Categories: Uncategorized | Tags: , , | 8 Comments

John Wilkes Booth: Snowbound

Today, as the New England region of the United States recovers from what is being called the “Blizzard of 2015”, I am reminded of another historic winter storm. To many in the Midwest, the winter of 1863/64 became frozen in their minds as one of the worst winters ever experienced. Between December and January, temperatures rarely went above freezing. On December 18, 1863, for example, Fort Kearny, Kansas, reported a temperature of 25 degrees below zero with snow four to five feet deep in places. New Year’s Day, 1864, brought along a massive blizzard for the Midwest, with places like Minneapolis, Minnesota, seeing a high of 25 degrees below zero that day.

It was around this time that John Wilkes Booth, a now successful and celebrated actor, was performing in Leavenworth, Kansas. He had been delayed in arriving at Leavenworth from his former engagement in Cleveland, Ohio, appropriately due to snow. However, this minor delay of a day would amount to nothing compared to what was in store for the actor.

John Wilkes Booth Gutman 24

Booth finished his engagement in Leavenworth on December 31. During his time there, critics spoke of his talents:

“Mr. Booth has not only genius, but careful culture and trained power of intellect. There is no actor now on the stage who displays so much of dramatic force and insight as Mr. J. Wilkes Booth, except, perhaps, for his brother Edwin. There is no imitation on the part of the junior, either to his renowned father or his now famous brother. He has a grace and charm all his own, though resembling them in genius, skill and painstaking care, with which his characters are presented on the stage.”

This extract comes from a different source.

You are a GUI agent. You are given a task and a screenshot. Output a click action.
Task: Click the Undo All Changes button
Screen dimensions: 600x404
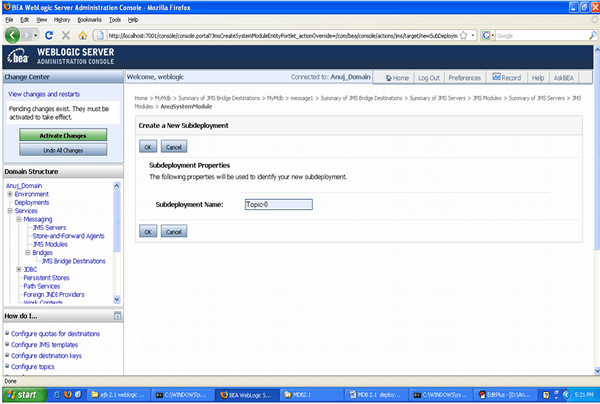(61, 149)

John Wilkes Booth set off from Leavenworth on January 1, 1864. In the morning, he made a brief visit to Fort Leavenworth, a few miles north of the city, to see some friends. This trip occurred on one of the coldest days on record and at a time when newspapers were describing the terrible winds thusly: “Ah, this is a blessed cold snap! Patient old Job may have seen colder weather, but he never undertook to walk up Sixth street facing such a wind as we felt yesterday. Not he. His reputation for patience would have been blasted. God help the shivering poor.” Booth later wrote of having “an ear frost bitten” by the time he arrived at the Fort.

Accompanying Booth during this western trip was a young, black man, possibly named Leav, about whom practically nothing is known other than he served as Booth’s valet and servant. Upon leaving Fort Leavenworth for the journey back to town in order to catch the ferry, Booth gave Leav some items to carry, including his pocket flask. Booth wrote the sorrowing effects of this decision in a letter to the man with whom he had been boarding with in Leavenworth:

Portion of a John Wilkes Booth letter in which he recounts the loss of his flask in the snow.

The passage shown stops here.